Aim of the task
Extract, word for word, the stretch of the Lý Long Tường article from "Lý Long Tường (1174" through "Great National Tutor.".

Page excerpt
=======
= Lý Long Tường =

Vietnamese Korean prince (fl. 12th century)

Lý Long Tường (1174 – ?) was a Vietnamese prince of the Lý dynasty of Đại Việt (in modern-day Vietnam) who went to Korea and became a general. In Korea he went by the name Yi Yong-sang. He is the progenitor of a still-extant Korean clan: the Hwasan Lee clan.

He was born in 1174, the seventh son of Emperor Lý Anh Tông (who reigned from 1138 to 1175) and his consort Lê Mỹ Nga. He was appointed the Great National Tutor.

== Life in exile ==
In 1226, (Kiến Trung's year of the Second Trần dynasty of Thái Tông), in order to avoid further bloodshed by the Trần family, Lý Long Tường, together with 6000 mandarins and servants departed from the Thần Phù (now Thanh Hóa Province) estuary and fled to the South China Sea in three large ships. They carried relics with them, including the imperial crown, imperial costumes, and the heaven imperial sword (Thượng phương bảo kiếm). After a month on the high seas, they were forced to land in Taiwan due to a typhoon. When Lý Long Tường decided to leave, his son Lý Long Hiền was severely ill and had to stay in Taiwan together with 200 mandarins, followers and servants. Lý Long Tường continued northwards to Ongjin County and then on to Haeju, Hwanghae in the Yellow Sea. Legend has it that the Korean king Gojong of Goryeo (1192–1259) had dreamt of a grand phoenix flying from the south and landing in his nation. Therefore, he ordered the local government of Hae-ju to give the Vietnamese royal refugees a red-carpeted welcome and allow them to live in a manor in his country.

Lý Long Tường and his companions started their culture of fishing and breeding. He also opened a school for literature (poetry, rhythmical prose and worship rituals) and a school to teach martial arts/the art of war. Thousands of local students joined his two schools.

== Defeat of the Mongol invaders ==
In 1232, an army of the Mongol Empire led by General Sartai launched an attack on Korea by both sea and land. The troops, using the waterways, attacked Hwang-hae but were defeated by the army and the local inhabitants led by Ly Long Tuong. Ly Long Tuong always rode a white horse and as a result, was dubbed the "White Horse General."

In 1253, the Mongol army led by the great Khan Möngke launched a second attack on Korea. The Yuan-Mongol army, led by Tang Ji, attacked Hwang-hae overland and by using the waterways. Lý Long Tường, although by then over 70 years old, led the army and the local inhabitants to victory after a five-month campaign. As a result of this important triumph, the Korean king renamed Jin-san Hwa-san and appointed Ly Long Tuong Hwa-san gun. The location of the Mongol army surrender was called the Gate of Surrender Acceptance (受降門; Su-hang-mun). The Korean king also had a pillar erected here to honour Ly Long Tuong. (The pillar can still be seen today).
=======
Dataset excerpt
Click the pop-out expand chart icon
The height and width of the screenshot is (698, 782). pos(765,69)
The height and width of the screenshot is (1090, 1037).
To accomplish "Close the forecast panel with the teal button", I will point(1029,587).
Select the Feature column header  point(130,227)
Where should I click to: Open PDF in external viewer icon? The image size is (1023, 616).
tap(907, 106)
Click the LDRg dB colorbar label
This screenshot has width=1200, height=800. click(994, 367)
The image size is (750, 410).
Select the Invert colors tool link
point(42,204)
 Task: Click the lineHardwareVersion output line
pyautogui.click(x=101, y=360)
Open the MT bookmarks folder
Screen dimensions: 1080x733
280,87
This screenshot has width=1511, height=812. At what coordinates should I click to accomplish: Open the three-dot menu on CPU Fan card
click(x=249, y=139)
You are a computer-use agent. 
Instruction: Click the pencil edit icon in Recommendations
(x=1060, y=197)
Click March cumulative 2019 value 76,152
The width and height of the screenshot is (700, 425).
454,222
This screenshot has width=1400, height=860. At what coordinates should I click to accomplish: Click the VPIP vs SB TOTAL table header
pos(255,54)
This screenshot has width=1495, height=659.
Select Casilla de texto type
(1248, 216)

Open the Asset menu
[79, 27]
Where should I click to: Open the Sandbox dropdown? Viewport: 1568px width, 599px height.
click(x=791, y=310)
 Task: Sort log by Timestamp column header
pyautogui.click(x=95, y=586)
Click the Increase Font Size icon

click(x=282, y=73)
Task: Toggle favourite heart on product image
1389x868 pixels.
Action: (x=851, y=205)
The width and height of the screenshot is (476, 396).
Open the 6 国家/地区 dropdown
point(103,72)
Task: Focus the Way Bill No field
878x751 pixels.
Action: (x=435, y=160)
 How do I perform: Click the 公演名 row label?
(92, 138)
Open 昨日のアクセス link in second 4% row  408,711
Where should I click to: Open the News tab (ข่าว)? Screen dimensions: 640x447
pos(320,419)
=======
Solution for this task
Lý Long Tường (1174 – ?) was a Vietnamese prince of the Lý dynasty of Đại Việt (in modern-day Vietnam) who went to Korea and became a general. In Korea he went by the name Yi Yong-sang. He is the progenitor of a still-extant Korean clan: the Hwasan Lee clan.

He was born in 1174, the seventh son of Emperor Lý Anh Tông (who reigned from 1138 to 1175) and his consort Lê Mỹ Nga. He was appointed the Great National Tutor.